The really important thing in powerlifting is personal progress. There’s no way to explain to someone who hasn’t experienced, but the greatest feeling on Earth is to set a goal and work, maybe slowly, but surely, towards it. I love competing, but even if I could never compete again I would still set goals and work towards them. I think that mental aspect is one of the best things about our sport. Its hard, but over time you can learn to shape yourself and your environment, and that things worth having take time to earn.
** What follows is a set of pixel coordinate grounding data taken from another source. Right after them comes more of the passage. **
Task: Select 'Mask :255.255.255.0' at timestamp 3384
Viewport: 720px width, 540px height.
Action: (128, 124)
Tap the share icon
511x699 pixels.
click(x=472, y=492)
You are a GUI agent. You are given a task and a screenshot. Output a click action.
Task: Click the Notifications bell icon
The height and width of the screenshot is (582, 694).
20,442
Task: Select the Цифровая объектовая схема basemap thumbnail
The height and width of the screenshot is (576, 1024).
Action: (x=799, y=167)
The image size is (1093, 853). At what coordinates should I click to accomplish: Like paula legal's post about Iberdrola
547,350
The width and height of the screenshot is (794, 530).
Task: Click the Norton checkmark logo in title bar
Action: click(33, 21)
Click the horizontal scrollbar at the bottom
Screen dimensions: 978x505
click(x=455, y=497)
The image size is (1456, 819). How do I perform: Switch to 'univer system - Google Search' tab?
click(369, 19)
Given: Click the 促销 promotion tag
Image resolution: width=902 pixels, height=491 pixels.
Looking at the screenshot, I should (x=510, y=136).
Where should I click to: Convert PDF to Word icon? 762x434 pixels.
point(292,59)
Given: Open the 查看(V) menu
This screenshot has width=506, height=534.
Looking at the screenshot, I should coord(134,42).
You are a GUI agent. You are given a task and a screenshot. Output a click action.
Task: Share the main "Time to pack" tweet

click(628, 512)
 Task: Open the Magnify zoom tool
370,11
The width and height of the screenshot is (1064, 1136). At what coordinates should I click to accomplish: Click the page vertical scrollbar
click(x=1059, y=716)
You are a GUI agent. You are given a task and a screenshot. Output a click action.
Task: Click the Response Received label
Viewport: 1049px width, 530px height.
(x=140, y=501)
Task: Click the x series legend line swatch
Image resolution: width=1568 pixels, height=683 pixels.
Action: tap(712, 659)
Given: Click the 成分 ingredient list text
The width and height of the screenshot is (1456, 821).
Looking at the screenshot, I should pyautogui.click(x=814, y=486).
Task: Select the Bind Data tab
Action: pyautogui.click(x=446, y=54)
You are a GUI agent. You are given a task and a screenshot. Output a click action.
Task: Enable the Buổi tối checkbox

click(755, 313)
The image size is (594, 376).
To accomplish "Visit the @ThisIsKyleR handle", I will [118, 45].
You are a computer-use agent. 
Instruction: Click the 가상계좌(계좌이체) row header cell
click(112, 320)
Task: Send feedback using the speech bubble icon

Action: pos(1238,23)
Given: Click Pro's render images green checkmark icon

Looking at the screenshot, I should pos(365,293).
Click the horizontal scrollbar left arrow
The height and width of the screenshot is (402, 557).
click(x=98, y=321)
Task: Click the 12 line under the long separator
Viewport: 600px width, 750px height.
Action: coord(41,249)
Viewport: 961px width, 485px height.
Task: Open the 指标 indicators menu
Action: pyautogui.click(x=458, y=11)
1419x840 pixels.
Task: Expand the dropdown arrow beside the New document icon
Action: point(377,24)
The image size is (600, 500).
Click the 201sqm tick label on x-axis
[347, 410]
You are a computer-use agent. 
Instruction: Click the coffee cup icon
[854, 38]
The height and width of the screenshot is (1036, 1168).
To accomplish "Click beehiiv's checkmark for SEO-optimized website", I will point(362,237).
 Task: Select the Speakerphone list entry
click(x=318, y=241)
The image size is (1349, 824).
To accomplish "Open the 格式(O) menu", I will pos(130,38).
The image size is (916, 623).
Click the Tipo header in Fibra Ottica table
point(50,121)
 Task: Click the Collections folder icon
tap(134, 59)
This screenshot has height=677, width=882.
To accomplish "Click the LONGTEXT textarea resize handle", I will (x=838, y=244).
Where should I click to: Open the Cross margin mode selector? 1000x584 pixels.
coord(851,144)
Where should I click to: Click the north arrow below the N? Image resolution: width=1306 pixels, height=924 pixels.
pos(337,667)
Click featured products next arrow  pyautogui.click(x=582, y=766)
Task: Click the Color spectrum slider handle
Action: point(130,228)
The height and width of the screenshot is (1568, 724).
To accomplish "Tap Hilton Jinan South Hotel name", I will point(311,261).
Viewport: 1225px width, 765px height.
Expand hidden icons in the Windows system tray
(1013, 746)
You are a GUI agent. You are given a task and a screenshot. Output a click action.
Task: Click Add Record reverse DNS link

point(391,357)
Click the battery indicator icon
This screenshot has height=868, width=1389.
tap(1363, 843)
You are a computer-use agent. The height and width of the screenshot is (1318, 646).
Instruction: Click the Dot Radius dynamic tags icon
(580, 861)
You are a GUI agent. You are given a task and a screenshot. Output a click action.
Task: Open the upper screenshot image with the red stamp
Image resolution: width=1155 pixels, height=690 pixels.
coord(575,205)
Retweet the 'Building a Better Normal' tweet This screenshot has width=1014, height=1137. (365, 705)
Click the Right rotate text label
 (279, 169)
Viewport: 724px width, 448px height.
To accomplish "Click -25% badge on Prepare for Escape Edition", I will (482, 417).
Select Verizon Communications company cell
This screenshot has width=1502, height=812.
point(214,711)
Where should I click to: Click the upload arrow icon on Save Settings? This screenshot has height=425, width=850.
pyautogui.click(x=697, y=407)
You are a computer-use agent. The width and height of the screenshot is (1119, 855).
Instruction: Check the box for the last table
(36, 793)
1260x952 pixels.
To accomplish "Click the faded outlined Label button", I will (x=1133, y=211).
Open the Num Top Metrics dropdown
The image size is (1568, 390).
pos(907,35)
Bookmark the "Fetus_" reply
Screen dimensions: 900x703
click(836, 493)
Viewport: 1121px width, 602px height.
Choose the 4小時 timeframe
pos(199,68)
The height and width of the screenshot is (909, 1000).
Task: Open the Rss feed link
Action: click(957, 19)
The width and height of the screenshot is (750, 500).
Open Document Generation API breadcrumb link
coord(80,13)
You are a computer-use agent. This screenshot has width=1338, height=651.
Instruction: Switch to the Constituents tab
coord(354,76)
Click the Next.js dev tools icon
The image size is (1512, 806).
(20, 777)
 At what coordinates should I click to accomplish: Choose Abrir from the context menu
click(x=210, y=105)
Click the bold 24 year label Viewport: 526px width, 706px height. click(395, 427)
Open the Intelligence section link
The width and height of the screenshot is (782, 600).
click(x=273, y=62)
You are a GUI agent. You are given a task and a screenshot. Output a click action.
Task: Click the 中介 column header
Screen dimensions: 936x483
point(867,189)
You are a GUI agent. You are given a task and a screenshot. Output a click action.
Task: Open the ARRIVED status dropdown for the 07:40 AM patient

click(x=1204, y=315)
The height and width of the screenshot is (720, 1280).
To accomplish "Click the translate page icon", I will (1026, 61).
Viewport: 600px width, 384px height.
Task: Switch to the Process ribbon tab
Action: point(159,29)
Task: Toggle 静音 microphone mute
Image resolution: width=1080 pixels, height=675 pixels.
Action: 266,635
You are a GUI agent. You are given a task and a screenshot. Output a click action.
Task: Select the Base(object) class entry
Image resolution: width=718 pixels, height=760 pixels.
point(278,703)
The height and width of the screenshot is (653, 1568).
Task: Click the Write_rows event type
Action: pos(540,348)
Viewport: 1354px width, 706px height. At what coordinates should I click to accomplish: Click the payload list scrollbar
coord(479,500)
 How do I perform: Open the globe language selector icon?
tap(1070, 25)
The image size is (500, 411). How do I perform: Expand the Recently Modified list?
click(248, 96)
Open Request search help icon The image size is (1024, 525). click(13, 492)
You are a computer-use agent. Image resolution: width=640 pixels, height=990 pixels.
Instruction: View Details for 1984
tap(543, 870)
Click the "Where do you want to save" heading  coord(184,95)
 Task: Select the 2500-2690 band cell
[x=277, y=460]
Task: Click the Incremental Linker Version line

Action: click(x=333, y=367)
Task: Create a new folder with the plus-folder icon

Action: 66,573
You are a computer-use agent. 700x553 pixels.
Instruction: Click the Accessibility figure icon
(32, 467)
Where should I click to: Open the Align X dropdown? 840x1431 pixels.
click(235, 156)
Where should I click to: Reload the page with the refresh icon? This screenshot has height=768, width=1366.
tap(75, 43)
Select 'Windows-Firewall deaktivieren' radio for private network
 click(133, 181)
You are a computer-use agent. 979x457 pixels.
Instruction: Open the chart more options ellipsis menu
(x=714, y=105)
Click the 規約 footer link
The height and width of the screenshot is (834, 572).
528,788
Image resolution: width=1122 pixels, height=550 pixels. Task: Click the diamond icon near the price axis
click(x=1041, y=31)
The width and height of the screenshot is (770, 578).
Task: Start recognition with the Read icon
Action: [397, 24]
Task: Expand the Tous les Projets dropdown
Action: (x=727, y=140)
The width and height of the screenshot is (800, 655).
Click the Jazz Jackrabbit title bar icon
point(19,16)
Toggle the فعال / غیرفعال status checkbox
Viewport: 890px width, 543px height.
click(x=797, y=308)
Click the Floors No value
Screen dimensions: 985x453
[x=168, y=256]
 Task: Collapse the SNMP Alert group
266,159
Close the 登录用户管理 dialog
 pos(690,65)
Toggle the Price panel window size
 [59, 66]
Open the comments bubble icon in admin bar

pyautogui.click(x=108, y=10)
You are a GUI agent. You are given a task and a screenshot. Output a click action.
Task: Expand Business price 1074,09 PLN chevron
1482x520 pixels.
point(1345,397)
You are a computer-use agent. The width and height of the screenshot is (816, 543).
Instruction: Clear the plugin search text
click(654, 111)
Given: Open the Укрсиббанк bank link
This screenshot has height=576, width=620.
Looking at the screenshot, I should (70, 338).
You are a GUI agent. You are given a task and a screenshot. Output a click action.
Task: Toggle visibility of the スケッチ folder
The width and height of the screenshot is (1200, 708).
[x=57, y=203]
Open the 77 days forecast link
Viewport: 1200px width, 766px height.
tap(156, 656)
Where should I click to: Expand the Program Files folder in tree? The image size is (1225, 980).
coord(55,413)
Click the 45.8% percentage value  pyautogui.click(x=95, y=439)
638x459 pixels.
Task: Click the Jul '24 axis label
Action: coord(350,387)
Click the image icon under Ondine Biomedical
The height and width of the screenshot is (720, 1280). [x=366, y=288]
So, when you fail to meet a goal, and you feel bad about yourself, sit down and think about what’s really important. (Especially if the failed goal was squats. You still have two more lifts, and the really important thing now is not letting one shitty lift ruin your entire day.)
Growth vs. Fixed Mindset
I read a book recently called Mindset, by Carol Dweck. If you haven’t read it, I suggest you add it to your reading list, its fantastic. The author postulates that there are two broad ways to view yourself and others – as either fixed or changeable entities. When you view yourself, or some characteristic of yourself as being fixed, the habit is to only display it when you know you’re going to do well. You’ve probably heard someone say “I’m not going to compete until I’m sure I can win” before; that’s an example of a fixed mindset. Its hiding yourself from the risk of failure and potential embarrassment. People with this fixed mindset at the people who walk away from lifting the first time they have a bad meet, or when they miss a PR they’re sure they’re good for. Missed a 180 kg squat (or whatever)? “Powerlifting is fucking stupid anyway, I’m going to do something else instead.” Perhaps a slight exaggeration, but you see it all the time.
By contrast, people with a growth mindset use these same failures as a chance to develop. They realise that people aren’t judging them (people only care about themselves anyway), so they can use their bad experience to improve themselves. That same person fails a 180 kg squat, and asks why. Did some aspect of their form break down? Is there some muscle holding them back? Identifying that weakness then means that they can improve in the future.
It sounds cliche, but no-one remembers the guy who quit, everyone remember the guy who came in first. The classic powerlifting example is probably Layne Norton. The story goes that Layne was an aspiring natural body builder with twig legs. The fixed mindset person would say that they have small legs, they can’t be a body builder or a powerlifter. Maybe knitting would be more appropriate. The growth mindset person (Layne) said that no-one who can squat 500 lbs has small legs, so he set out to do just that, despite his awful proportions for squatting (Layne’s femurs are like 28% of his total height, which is part of why he has so much forward lean when he squats). Now, he has the world u93 kg IPF squat record – 303 kg.
Everyone fails to meet their own expectations at some point. The first step to bouncing back from those failures is to have properly set goals from the outset. When you do fail, use that failure as an opportunity to grow. After all, how strong can you really be (mentally or physically) if you fall at the first hurdle?
I hope everyone got something out of this. Maybe its helped you set some goals of your own, maybe you saw a damn good world record squat, or maybe you just realised that Rory thinks way too much!
I hope everyone’s training is going well, see you on the platform!